Shaw points to Kennedy’s position as reason to remain hopeful.

“The Seattle and Louisville cases are a betrayal of Brown,” he says, adding that Kennedy’s position indicates that he is “struggling with something. And our hope is that he continues to struggle with this and then after struggling with this he comes down in a better place.”

Shaw says the Seattle and Louisville cases, like most reverse discrimination cases, suffer from a structural problem.

“What you essentially get is White plaintiffs suing institutions that are usually controlled by White Americans,” he says. “The plaintiff is a White plaintiff and the institution is the defendant. Black and brown people, whether they are students, or whether they receive contracts, are not partied to the case unless the court allows them to intervene and, even then, intervention is often a marginalized role.”

Shaw argues that minority students are the ones most affected by the rulings, not the plaintiffs or the institutions that are sued. He says the Court denied the LDF’s request to present opening arguments on behalf of minority students in the Louisville and Seattle cases.

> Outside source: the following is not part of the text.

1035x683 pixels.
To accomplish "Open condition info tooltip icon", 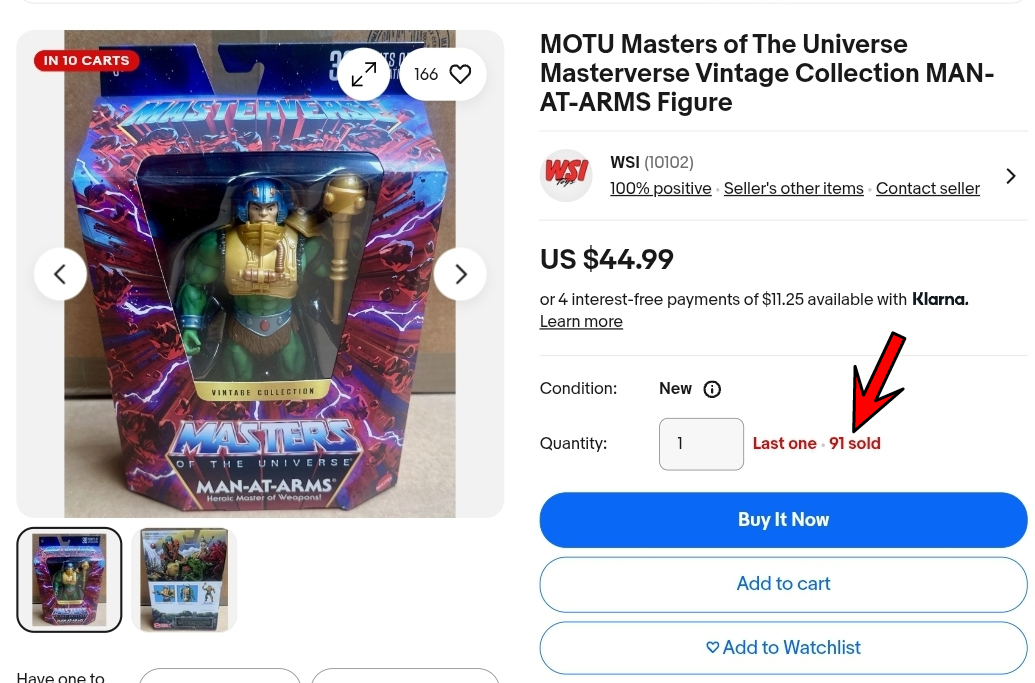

“The Legal Defense Fund was the institution that invented school desegregation litigation, that litigated Brown v. Board of Education and many, if not most, of the major desegregation cases that went to the Supreme Court,” Shaw says. “We have more experience with school desegregation than any other entity in this country, and I believe we should have been allowed an opportunity to present arguments on behalf of Black and brown children in these cases of national importance.”

Dr. Ronald Ferguson, the director of the Achievement Gap Initiative, an institute at Harvard University aimed at helping to raise the achievement of all children while narrowing racial, ethnic and socioeconomic gaps, says supporters of affirmative action are somewhat stymied now by the court’s latest ruling.

“They don’t know what to do next,” says Ferguson. He suggests shifting the focus to young students so they won’t need affirmative action programs down the road.

“It’s a better solution in the long run for the political stability of our society,” he says, adding that good parenting, coupled with raising the academic standards for Black youth, may prove fruitful in the future. According to recent research, however, Hispanic students in grades K-12 are closing the achievement gap quicker than Black students.

“It’s going to take a generation or two to turn things around if we get serious now,” Ferguson says. “If Black folks don’t find ourselves moving up faster, we may find ourselves in a position that is really awkward.”

In recent years, Ferguson has surveyed high school students to gauge their views on whether affirmative action is justified if it ensures diversity on college campuses. Across racial lines, about 46 percent of students surveyed — Blacks, Whites and Hispanics — had no opinion on the issue, while about 25 percent of the students agreed and 29 percent disagreed.

“This data tells me that, overall, among young people this is not their issue,” says Ferguson. But he notes that White students — even at the high school level — are more anti-affirmative action than students of color.  

Connerly says that data signals that affirmative action is quickly becoming a thing of the past.

“I knew that we would get to this point, but I did not think it would happen this fast,” he says, referring to 1995, when he initiated Proposition 209. “That’s a short time in the life of a nation.”